Dataset entries
------------------------------------------------------------------------
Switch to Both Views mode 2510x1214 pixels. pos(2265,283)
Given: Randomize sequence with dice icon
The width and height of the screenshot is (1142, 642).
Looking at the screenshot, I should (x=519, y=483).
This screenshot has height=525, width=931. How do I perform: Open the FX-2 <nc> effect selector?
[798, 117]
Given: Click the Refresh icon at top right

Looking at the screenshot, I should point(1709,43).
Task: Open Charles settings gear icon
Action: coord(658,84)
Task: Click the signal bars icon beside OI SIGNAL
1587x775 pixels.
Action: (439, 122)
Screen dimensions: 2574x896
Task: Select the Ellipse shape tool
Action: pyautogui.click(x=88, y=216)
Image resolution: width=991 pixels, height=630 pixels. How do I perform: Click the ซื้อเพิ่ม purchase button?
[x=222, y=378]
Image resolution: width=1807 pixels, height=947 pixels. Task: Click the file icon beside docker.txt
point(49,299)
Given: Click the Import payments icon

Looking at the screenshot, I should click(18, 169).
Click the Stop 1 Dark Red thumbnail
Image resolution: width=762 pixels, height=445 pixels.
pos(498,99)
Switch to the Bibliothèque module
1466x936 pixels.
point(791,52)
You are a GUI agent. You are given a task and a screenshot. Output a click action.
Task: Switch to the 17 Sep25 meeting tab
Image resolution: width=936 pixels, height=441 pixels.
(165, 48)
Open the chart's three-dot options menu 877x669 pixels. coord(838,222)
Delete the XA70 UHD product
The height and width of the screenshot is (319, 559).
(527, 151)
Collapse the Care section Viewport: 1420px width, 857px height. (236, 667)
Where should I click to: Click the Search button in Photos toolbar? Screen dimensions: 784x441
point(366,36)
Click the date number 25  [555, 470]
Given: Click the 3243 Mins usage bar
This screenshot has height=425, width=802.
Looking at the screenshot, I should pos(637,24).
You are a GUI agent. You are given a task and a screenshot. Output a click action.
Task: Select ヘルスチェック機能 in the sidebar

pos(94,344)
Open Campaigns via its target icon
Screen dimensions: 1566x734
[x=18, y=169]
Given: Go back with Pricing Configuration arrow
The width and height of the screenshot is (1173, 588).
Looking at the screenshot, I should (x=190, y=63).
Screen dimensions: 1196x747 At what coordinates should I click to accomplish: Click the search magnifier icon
------------------------------------------------------------------------
Write the records out once more. Each line must match.

Switch to Both Views mode 2510x1214 pixels. pos(2265,283)
Given: Randomize sequence with dice icon
The width and height of the screenshot is (1142, 642).
Looking at the screenshot, I should (x=519, y=483).
This screenshot has height=525, width=931. How do I perform: Open the FX-2 <nc> effect selector?
[798, 117]
Given: Click the Refresh icon at top right

Looking at the screenshot, I should point(1709,43).
Task: Open Charles settings gear icon
Action: coord(658,84)
Task: Click the signal bars icon beside OI SIGNAL
1587x775 pixels.
Action: (439, 122)
Screen dimensions: 2574x896
Task: Select the Ellipse shape tool
Action: pyautogui.click(x=88, y=216)
Image resolution: width=991 pixels, height=630 pixels. How do I perform: Click the ซื้อเพิ่ม purchase button?
[x=222, y=378]
Image resolution: width=1807 pixels, height=947 pixels. Task: Click the file icon beside docker.txt
point(49,299)
Given: Click the Import payments icon

Looking at the screenshot, I should click(18, 169).
Click the Stop 1 Dark Red thumbnail
Image resolution: width=762 pixels, height=445 pixels.
pos(498,99)
Switch to the Bibliothèque module
1466x936 pixels.
point(791,52)
You are a GUI agent. You are given a task and a screenshot. Output a click action.
Task: Switch to the 17 Sep25 meeting tab
Image resolution: width=936 pixels, height=441 pixels.
(165, 48)
Open the chart's three-dot options menu 877x669 pixels. coord(838,222)
Delete the XA70 UHD product
The height and width of the screenshot is (319, 559).
(527, 151)
Collapse the Care section Viewport: 1420px width, 857px height. (236, 667)
Where should I click to: Click the Search button in Photos toolbar? Screen dimensions: 784x441
point(366,36)
Click the date number 25  [555, 470]
Given: Click the 3243 Mins usage bar
This screenshot has height=425, width=802.
Looking at the screenshot, I should pos(637,24).
You are a GUI agent. You are given a task and a screenshot. Output a click action.
Task: Select ヘルスチェック機能 in the sidebar

pos(94,344)
Open Campaigns via its target icon
Screen dimensions: 1566x734
[x=18, y=169]
Given: Go back with Pricing Configuration arrow
The width and height of the screenshot is (1173, 588).
Looking at the screenshot, I should (x=190, y=63).
Screen dimensions: 1196x747 At what coordinates should I click to accomplish: Click the search magnifier icon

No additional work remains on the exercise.